DATA SUPPLIED START

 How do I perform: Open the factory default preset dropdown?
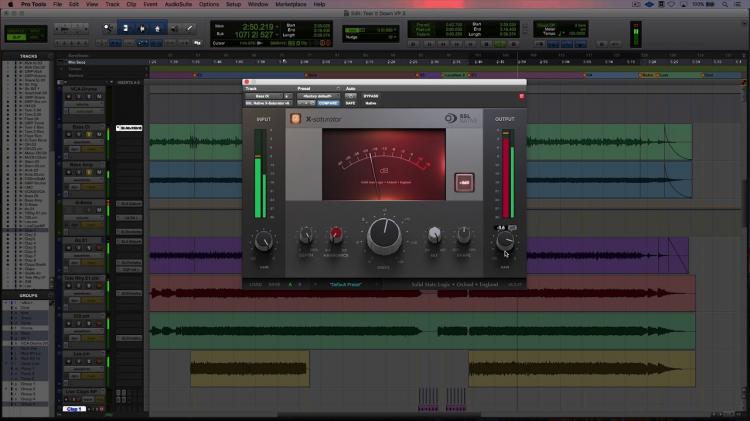318,96
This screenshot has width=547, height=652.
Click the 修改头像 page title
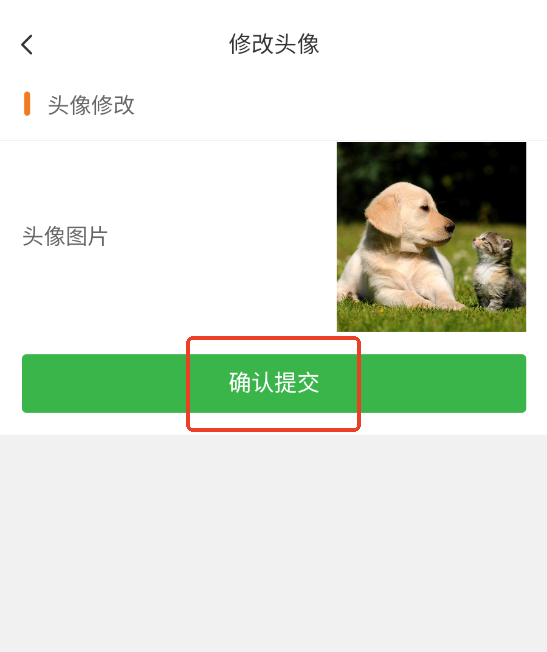click(x=274, y=44)
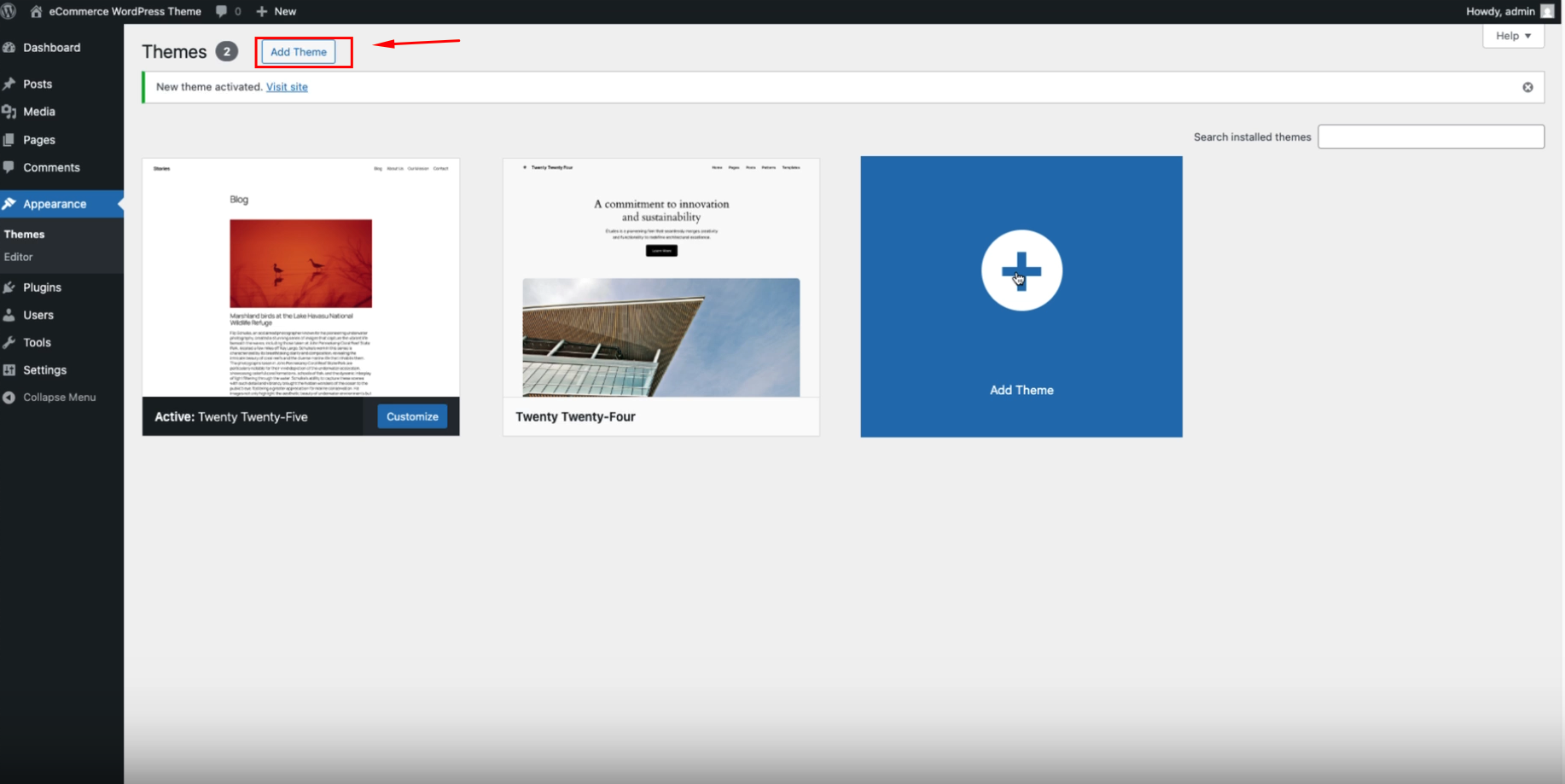Image resolution: width=1565 pixels, height=784 pixels.
Task: Open the Posts menu
Action: pos(38,84)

DATA SUPPLIED END

-- WHAT IS REQUIRED --
Retype all entries exactly as they appear, dropping the images.

-- EXPECTED ANSWER --
 How do I perform: Open the factory default preset dropdown?
318,96
This screenshot has width=547, height=652.
Click the 修改头像 page title
click(x=274, y=44)
Image resolution: width=1565 pixels, height=784 pixels.
Task: Open the Posts menu
Action: pos(38,84)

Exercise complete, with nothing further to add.